In an analysis of A.B. 703, Tom Caso of the Pacific Legal Foundation answers the question of whether the Legislature has the authority to interpret a Constitutional amendment enacted by the voters.  He said, “The California Supreme Court has ruled that if the meaning of the term used in the Constitution is doubtful or obscure, deference will be given to legislative interpretations.  The legislature's own interpretive efforts will be upheld unless they are disclosed to be unreasonable or clearly inconsistent with the express language or clear import of the Constitution." 

 

Caso noted that the court generally looks to the ordinary meaning of the terms used as well as the historical context of the amendment.  This includes ballot arguments favoring the measure.  In addition, statutory definitions of uncertain terms that existed at the time the amendment passed are also taken into consideration.   If the legislature's efforts are in line with the intended meaning of the terms as defined by the historical context of the amendment then the legislature's definition of the term will generally be upheld.

The contents of the Proposition 209 ballot
pamphlet shed light upon the meaning of "racial discrimination" as used in the proposition itself.  The ballot argument in favor of Proposition 209 states in part: "Reverse Discrimination based on race or gender is plain wrong! And two wrongs don't make a right! Today, students are being rejected from public universities because of their race.
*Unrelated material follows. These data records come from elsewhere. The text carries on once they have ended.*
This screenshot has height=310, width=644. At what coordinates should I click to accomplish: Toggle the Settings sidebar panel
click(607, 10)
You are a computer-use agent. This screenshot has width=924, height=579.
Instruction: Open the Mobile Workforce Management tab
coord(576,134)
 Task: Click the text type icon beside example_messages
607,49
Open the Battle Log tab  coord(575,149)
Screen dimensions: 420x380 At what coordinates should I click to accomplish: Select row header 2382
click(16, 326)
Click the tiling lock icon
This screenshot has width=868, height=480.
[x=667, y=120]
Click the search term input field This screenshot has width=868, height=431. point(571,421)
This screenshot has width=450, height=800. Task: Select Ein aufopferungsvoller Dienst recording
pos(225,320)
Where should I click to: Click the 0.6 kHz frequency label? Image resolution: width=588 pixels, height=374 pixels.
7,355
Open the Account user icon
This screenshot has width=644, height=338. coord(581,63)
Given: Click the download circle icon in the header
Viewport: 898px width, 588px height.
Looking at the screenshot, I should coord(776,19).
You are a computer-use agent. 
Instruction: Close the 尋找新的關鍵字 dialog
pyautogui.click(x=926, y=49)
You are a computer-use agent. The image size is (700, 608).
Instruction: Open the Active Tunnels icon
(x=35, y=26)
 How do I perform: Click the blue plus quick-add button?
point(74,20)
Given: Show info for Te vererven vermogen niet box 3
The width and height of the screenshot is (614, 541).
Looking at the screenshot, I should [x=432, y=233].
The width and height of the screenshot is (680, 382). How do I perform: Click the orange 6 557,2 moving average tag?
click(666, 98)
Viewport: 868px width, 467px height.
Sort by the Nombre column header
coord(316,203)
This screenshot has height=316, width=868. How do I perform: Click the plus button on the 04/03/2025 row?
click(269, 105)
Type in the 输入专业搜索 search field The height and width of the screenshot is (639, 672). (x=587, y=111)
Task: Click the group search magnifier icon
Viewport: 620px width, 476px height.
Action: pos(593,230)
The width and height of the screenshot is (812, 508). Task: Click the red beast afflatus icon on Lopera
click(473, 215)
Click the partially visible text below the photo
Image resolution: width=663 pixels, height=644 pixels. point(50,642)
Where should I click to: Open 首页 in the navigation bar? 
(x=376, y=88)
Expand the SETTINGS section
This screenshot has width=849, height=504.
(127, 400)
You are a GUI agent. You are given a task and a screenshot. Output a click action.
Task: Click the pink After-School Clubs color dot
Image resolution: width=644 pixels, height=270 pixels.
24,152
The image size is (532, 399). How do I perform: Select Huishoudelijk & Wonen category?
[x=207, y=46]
Job applicants are turned away because their race does not meet some 'goal' or 'timetable.' Contracts are awarded to high bidders because they are of the preferred race.
 
The California Supreme Court used these ballot materials in their analysis of the meaning of the terms "racial discrimination" and "preference" as used in Section 31. In Hi-Voltage Wire Works, Inc. v. City of
San Jose
, the Court stated the following: "A constitutional amendment should be construed in accordance with the natural and ordinary meaning of its words.' Nothing in the ballot arguments or in the Legislative Analyst's analysis suggests that a different rule should apply with respect to 'discriminate' and 'preferential treatment' as used in section 31, or that the voters intended them to have any specialized meaning. ' Discriminate' means 'to make distinctions in treatment, show partiality (in favor of) or prejudice (against)' (citation omitted); 'preferential' means giving 'preference' which is 'a giving of priority or advantage to one person... over others.'"

 

Caso concluded that the California Supreme Court has held that the meaning of the terms "discriminate" and "preferential treatment" as used in Section 31 are neither “doubtful nor obscure.”  And, he states that “the definition of discrimination and preferential treatment provided in A.B. 703 is in direct conflict with the natural and ordinary meaning of the terms included in Section 31 and with the historical context of the constitutional amendment, as evidenced in the ballot arguments. Therefore, because the legislature's interpretation of these terms in A.B. 703 is "unreasonable [and] clearly inconsistent with the express language or clear import of the Constitution" it is unlikely that the legislature's statutory definition would be upheld.

A.B. 703 has passed the Assembly by a vote of 48-27 and
has been sent to the Senate, where approval is anticipated.  In that event, it will be forwarded to Governor Gray Davis for final consideration.  Although he vetoed other legislation crafted to circumvent Proposition 209 during his first term in office, “that was then and now is now.”  Then, the governor was not facing the prospect of a recall and the need to search frantically for a political base to defend his hold on the governor’s office.  In view of these current circumstances, only “The Shadow” knows what strange and evil things lurk in the leftist confines of California State Government. 

But, if A.B. 703 becomes law, rest assured that the ink wouldn’t be dry before we use a page from the Leftist Handbook of Revolutionary Tactics to take the matter to court.     


Ward Connerly is a former Regent of the University of California, Chairman of the American Civil Rights Institute, and 2005 recipient of the prestigious Bradley Prize for his defense of the American ideals of freedom and equality.